This Lawsuit Shows How Colleges Are Failing Black Women

Five women say Howard University failed to protect them after they were raped by students and employees, according to a lawsuit filed Wednesday. 

"The university’s actions have exacerbated and extended, rather than corrected, the resulting interference with the educational opportunities of each woman," the lawsuit alleges.

The former and current students at the historically black college said that after their sexual assaults, which occurred between 2014 and 2016, the school failed to follow it's own policy and did not investigate the cases. The lawsuit accuses Howard of showing "indifference" to the five victims. 

People on Twitter were outraged over the accusations in the lawsuit. 









One woman in the lawsuit said that a resident assistant who raped her in February 2016 still had a key to her room after she reported the rape. She later discovered through Twitter that the same man was accused of rape five months earlier. 

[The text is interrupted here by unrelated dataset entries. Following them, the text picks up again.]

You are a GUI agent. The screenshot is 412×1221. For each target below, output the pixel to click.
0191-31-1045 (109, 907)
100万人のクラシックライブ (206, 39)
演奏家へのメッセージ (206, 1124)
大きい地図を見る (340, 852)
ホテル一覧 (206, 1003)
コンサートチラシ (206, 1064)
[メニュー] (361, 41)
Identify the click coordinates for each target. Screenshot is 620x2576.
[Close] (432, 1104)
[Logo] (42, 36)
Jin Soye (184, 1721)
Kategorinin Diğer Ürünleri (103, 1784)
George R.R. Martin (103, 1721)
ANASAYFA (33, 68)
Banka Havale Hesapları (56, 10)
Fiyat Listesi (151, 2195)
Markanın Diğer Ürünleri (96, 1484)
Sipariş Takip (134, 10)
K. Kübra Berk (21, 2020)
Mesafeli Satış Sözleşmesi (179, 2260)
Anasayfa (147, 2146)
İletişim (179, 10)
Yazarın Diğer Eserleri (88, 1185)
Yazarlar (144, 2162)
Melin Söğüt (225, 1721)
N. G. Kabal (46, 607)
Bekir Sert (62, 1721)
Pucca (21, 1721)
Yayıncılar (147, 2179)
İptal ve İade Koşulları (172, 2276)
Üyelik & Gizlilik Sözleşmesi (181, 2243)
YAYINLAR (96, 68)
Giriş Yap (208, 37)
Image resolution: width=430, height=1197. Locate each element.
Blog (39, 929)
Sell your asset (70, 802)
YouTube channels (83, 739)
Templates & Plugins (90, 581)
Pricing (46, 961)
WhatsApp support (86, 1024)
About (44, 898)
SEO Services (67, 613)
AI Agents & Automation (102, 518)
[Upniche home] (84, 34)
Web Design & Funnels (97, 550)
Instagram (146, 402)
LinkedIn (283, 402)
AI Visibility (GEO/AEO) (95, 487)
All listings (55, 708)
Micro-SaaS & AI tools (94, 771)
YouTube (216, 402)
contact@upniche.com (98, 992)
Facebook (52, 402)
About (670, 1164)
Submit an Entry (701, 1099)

In March 2017, one of the victims  tweeted her disbelief over the fact the attacker was still at the school, sparking protests. 



Another woman in the lawsuit said she was sexually assaulted by a Howard campus police officer. She asked Howard for counseling services because she was depressed and suicidal.

"She told Howard that she was interested in arranging counseling services and by January 2015, expressed a greater sense of urgency for such counseling because she was having an extremely hard time coping with the rape, was extremely depressed, and was suicidal," the lawsuit states. "Two weeks passed without help from Howard."

Howard is not the only historically black college accused of failing sexual assault victims. 

In recent decades, these colleges and universities have suffered from a lack of government funding compared to others schools, along with poor management and declining enrollment, according to Business Insider. 

"With majority institutions, when a recession hits, they might go from brie to eating cheddar cheese," Marybeth Gasman, an education professor and head of the University of Pennsylvania Center for Minority Serving Institutions, told Business Insider. "HBCUs go from cheddar to nothing."

Buzzfeed reported that the widespread financial issues affecting HBCUs create obstacles for sexual assault victims seeking help, as the schools devote their finite resources to other needs.